しばらくして、シェリルは騎士団長ほか騎士団の人たちを連れて戻ってきた。
「内宮はまだ安全ではありませんので、内宮の臣にはひとまず禁足措置をとらせます」
シェリルが説明する間にも、武装した騎士たちが、内宮のあちこちに散っていく。
「禁足って、部屋から出ないようにってこと? 牢に入れたり、処罰したりはしないの?」
「真っ当に職責を果たそうとする人間を処罰する法はありません……が、次代の王を考えた場合、先王に対する過剰な忠誠心は、職責を果たすに不適格と判断いたします。精査して不適格者には暇をとらせましょう」
なるほど……まあ、それが妥当だよね。
かわいそうな気もするけど、かわいそうだからって、次の王様の安全を脅かしていいものじゃないし。

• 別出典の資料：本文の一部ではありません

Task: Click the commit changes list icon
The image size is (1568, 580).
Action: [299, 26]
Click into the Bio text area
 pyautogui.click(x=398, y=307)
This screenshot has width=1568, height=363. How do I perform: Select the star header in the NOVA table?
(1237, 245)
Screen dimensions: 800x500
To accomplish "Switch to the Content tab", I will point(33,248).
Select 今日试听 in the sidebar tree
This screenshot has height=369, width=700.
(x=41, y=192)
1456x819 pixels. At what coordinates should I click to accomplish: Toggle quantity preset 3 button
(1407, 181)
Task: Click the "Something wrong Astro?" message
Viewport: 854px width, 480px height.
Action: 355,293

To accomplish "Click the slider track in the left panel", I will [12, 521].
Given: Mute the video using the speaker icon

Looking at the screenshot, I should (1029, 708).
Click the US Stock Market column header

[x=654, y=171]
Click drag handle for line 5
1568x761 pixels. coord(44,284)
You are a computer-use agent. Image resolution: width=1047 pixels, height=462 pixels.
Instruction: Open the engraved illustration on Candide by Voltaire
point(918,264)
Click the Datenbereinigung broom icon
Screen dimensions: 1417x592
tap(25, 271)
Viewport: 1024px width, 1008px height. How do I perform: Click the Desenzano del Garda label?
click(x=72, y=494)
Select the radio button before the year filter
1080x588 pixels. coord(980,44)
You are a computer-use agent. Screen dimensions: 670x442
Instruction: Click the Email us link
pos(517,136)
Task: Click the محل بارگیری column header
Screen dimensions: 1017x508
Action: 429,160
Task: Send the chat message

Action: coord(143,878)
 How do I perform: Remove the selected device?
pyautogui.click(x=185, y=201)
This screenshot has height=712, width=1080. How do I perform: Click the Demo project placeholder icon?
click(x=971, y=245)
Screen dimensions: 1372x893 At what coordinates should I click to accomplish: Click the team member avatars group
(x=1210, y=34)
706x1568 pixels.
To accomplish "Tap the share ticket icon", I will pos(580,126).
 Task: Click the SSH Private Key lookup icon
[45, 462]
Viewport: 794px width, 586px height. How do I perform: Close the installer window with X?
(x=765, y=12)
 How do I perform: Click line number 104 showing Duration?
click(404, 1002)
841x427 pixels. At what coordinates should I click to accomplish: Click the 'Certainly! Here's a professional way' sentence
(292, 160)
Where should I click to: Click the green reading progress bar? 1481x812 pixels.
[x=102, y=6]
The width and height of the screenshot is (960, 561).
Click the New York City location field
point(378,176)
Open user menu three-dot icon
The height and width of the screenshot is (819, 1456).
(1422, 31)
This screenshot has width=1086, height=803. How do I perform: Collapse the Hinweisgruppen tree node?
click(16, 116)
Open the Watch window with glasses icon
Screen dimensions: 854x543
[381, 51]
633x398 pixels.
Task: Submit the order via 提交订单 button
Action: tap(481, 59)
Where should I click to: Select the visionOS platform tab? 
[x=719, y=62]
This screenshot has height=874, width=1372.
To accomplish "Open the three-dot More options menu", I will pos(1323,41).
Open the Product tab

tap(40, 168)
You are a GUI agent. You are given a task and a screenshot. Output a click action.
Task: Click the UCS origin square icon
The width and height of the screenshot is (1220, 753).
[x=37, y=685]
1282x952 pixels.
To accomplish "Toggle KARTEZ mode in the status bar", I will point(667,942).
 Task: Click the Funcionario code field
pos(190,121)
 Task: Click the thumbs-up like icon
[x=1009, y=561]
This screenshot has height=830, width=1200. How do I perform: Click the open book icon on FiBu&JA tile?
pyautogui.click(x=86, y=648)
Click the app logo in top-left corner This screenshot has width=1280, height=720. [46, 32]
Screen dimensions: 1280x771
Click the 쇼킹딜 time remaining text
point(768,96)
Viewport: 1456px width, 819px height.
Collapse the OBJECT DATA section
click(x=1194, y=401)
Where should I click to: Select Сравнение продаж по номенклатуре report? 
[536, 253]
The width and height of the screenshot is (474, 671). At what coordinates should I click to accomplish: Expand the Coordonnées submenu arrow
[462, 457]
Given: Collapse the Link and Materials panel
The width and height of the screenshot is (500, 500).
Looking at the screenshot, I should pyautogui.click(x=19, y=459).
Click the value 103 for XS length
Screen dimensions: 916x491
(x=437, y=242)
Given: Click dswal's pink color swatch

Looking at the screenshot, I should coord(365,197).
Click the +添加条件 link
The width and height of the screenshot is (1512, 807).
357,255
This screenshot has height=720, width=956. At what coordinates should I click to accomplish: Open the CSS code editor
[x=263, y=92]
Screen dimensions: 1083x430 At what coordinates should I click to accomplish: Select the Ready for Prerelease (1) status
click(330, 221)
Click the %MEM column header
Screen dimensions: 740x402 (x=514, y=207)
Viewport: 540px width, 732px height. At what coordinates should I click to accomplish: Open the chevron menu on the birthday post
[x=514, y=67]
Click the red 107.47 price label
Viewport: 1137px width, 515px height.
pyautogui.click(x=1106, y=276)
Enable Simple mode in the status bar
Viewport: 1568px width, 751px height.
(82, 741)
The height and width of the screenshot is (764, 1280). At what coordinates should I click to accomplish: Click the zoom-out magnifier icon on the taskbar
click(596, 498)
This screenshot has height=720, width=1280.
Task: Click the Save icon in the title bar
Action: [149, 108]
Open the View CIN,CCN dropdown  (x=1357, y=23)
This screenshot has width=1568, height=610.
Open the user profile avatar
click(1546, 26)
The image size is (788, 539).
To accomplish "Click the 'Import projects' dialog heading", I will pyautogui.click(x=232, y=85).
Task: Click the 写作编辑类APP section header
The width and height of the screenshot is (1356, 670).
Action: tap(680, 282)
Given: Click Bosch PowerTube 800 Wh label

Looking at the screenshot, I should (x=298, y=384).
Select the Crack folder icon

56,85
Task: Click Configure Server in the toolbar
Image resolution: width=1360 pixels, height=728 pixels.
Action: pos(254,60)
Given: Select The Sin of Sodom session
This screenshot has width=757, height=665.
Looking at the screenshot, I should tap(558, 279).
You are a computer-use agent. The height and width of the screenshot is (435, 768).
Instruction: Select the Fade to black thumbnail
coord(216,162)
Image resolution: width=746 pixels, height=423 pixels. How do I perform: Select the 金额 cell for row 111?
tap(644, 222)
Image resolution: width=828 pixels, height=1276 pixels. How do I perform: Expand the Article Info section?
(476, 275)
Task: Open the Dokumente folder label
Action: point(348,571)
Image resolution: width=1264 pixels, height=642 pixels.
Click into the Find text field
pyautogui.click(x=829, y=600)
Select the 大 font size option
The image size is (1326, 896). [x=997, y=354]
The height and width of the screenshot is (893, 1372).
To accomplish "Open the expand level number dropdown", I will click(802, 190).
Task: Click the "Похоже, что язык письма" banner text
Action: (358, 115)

「……忠をもって不適格とされた人間が、わたしからの配慮を求めるとは思えませんが……困窮する者があれば、迂回して支援いたしましょう」
顔に出ていたのか、シェリルはそうつけ加えた。
「そういえば、そろそろアルミラが出ても大丈夫?」
「問題ありません。巫女アルミラのことは、すでに騎士団にも伝えております」
おお、さすが根回しが早い。
アルミラを携帯ハウスから出すと、さっそく王妃の部屋に向かうことにする。
「こちらです」
シェリルの先導に従い、火竜王が背にしていた正面の建物に入る。
しかし、王妃の部屋だという左手すぐの部屋には、目的の人物は居なかった。
「……いません、わね」
アルミラが、気勢を削がれたように声を落とす。
「火竜王は王妃オニキスを殺めた、とおっしゃっておりました。であれば、現場は竜洞の間――王の部屋かもしれません」
「じゃあ、そっちに行こう」
中央を渡り、右手すぐの部屋に入る。
王の私室は、そんなに広くない。
ただ、四方にカーテンが巡らされ、調度も一見して豪華なものだ。
そんな部屋のど真ん中。刺繍の施された赤い敷物の上に、なお赤く。鮮血が広がっていた。
「血の量から見ても、たぶん致命傷……だけど」
「誰も……いませんわね」
思わずアルミラと顔を見合わせる。
影の魔女は敷物を一瞥すると、床をたどりながら、奥向きのカーテンを持ち上げる。
あらわれたのは、白い壁面。
ただし、その一部が赤く濡れている。
「……誰かが隠し扉を使ったようです」
「隠し扉?」
「ええ」
うなずいて、黒髪の少女は赤く濡れた壁面を押す。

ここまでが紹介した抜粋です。